> **Supplied records**

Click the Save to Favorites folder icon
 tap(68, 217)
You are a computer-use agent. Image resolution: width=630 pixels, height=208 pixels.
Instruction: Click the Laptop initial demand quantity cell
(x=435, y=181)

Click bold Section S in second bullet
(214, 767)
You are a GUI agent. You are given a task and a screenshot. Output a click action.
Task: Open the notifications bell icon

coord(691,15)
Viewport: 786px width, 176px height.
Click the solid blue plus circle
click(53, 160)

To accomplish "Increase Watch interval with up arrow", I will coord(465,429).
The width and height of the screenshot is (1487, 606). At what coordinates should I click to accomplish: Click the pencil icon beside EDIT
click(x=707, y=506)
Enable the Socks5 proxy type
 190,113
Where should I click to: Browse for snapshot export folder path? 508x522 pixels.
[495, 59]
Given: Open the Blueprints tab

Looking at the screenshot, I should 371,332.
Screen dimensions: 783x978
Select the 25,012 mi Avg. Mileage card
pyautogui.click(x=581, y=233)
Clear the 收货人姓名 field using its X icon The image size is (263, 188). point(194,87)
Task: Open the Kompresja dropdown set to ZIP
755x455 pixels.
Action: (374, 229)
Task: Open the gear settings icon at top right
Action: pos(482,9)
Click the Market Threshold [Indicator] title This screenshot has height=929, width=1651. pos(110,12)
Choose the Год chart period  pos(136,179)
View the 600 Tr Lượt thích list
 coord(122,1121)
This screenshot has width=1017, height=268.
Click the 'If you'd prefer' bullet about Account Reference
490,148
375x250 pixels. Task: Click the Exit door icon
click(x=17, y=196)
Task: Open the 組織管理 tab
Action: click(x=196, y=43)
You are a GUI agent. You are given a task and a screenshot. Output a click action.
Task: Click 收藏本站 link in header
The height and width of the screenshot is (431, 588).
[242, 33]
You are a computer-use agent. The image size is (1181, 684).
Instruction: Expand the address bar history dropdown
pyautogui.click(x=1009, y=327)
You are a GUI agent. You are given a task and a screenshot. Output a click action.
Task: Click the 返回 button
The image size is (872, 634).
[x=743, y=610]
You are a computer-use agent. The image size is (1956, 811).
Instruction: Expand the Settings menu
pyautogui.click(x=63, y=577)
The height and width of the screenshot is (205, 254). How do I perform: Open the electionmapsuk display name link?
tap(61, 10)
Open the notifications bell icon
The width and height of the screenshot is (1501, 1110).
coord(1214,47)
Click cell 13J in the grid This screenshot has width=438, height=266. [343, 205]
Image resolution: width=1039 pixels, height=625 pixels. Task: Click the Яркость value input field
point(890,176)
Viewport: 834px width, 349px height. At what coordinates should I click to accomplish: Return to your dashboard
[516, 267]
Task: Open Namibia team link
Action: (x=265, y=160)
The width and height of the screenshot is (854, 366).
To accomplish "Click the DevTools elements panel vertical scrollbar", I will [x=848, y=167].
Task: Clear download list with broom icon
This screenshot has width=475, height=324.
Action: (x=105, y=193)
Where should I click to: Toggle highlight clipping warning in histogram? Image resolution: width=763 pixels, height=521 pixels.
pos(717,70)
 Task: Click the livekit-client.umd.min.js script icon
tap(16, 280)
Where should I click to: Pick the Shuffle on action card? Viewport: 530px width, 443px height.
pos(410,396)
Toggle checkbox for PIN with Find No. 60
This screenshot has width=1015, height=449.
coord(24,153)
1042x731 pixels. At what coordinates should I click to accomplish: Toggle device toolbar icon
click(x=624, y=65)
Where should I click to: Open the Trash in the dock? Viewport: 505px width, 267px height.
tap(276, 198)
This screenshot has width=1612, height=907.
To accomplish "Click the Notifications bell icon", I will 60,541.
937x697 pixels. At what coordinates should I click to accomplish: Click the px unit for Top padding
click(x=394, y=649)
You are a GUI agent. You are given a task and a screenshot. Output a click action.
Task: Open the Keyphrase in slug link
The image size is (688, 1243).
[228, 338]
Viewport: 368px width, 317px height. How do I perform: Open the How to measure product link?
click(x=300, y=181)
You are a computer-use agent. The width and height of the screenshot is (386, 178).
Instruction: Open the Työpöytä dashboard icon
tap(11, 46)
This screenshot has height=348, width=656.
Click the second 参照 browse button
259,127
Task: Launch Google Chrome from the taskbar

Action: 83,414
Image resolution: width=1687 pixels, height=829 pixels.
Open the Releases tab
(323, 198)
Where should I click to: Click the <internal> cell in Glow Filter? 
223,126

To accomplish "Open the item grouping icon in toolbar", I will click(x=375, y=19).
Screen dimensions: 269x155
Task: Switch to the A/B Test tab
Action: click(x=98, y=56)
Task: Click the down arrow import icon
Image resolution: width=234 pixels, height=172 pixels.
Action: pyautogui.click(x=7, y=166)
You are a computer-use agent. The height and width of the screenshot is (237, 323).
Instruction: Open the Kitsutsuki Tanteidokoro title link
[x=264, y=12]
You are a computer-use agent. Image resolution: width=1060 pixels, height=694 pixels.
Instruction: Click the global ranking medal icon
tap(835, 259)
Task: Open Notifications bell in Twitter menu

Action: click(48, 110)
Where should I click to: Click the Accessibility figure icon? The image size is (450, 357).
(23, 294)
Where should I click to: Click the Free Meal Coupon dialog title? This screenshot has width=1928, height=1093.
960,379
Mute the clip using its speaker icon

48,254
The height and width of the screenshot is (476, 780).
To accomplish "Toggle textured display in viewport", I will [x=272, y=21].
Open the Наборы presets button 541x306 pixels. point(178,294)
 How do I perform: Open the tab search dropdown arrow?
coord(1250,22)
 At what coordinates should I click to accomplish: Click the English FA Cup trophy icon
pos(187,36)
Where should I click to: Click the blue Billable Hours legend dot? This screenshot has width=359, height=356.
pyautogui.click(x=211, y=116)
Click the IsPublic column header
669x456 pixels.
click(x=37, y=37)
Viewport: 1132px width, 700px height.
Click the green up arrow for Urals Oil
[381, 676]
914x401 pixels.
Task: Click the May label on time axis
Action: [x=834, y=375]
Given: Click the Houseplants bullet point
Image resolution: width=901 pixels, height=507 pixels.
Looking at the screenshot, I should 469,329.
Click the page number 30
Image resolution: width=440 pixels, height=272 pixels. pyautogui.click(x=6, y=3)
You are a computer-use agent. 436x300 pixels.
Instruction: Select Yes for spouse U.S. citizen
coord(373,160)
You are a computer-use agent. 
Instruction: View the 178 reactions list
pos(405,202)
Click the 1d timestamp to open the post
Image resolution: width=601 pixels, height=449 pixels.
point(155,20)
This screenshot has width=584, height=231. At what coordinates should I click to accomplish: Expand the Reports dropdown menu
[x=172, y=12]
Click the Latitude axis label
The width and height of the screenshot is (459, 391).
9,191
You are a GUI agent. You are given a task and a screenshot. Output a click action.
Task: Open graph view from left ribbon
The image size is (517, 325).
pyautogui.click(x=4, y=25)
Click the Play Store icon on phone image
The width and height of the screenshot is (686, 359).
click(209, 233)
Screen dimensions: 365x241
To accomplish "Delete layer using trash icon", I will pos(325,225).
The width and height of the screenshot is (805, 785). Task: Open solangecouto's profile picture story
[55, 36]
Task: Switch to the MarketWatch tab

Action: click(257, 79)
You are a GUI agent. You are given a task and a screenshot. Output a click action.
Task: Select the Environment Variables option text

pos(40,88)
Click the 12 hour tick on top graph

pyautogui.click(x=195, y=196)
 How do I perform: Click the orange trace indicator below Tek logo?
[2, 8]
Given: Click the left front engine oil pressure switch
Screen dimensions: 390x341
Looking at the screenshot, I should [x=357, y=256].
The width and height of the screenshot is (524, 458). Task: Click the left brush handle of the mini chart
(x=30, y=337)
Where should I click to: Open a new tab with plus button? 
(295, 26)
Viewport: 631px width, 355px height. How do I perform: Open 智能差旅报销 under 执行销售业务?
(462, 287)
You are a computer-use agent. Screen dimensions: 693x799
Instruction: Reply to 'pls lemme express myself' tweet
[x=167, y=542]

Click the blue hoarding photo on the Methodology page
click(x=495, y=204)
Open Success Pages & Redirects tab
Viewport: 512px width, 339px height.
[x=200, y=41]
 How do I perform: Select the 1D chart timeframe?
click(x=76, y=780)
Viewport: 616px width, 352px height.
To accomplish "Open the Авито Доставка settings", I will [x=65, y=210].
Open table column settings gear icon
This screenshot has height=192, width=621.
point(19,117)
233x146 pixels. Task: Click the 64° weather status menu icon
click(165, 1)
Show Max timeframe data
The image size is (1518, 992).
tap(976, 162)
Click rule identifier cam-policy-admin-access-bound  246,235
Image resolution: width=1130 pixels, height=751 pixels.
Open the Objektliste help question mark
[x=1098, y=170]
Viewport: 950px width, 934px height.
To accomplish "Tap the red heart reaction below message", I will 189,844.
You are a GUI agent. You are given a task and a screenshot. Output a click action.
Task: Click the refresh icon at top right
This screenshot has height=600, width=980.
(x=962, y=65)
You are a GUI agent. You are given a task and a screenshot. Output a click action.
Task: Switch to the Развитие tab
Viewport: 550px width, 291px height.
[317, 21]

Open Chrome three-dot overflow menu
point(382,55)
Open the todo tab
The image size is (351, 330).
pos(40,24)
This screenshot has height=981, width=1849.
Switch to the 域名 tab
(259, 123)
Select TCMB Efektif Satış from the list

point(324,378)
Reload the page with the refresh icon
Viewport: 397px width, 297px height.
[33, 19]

> **Exercise goal**
Output as a numbered list the lines starting with the line that contains "Where should I click to: Open a" and going on through the line that contains "[x=167, y=542]", leaving out blank lines.

> **The reply**
1. Where should I click to: Open a new tab with plus button? 
2. (295, 26)
3. Viewport: 631px width, 355px height. How do I perform: Open 智能差旅报销 under 执行销售业务?
4. (462, 287)
5. You are a computer-use agent. Screen dimensions: 693x799
6. Instruction: Reply to 'pls lemme express myself' tweet
7. [x=167, y=542]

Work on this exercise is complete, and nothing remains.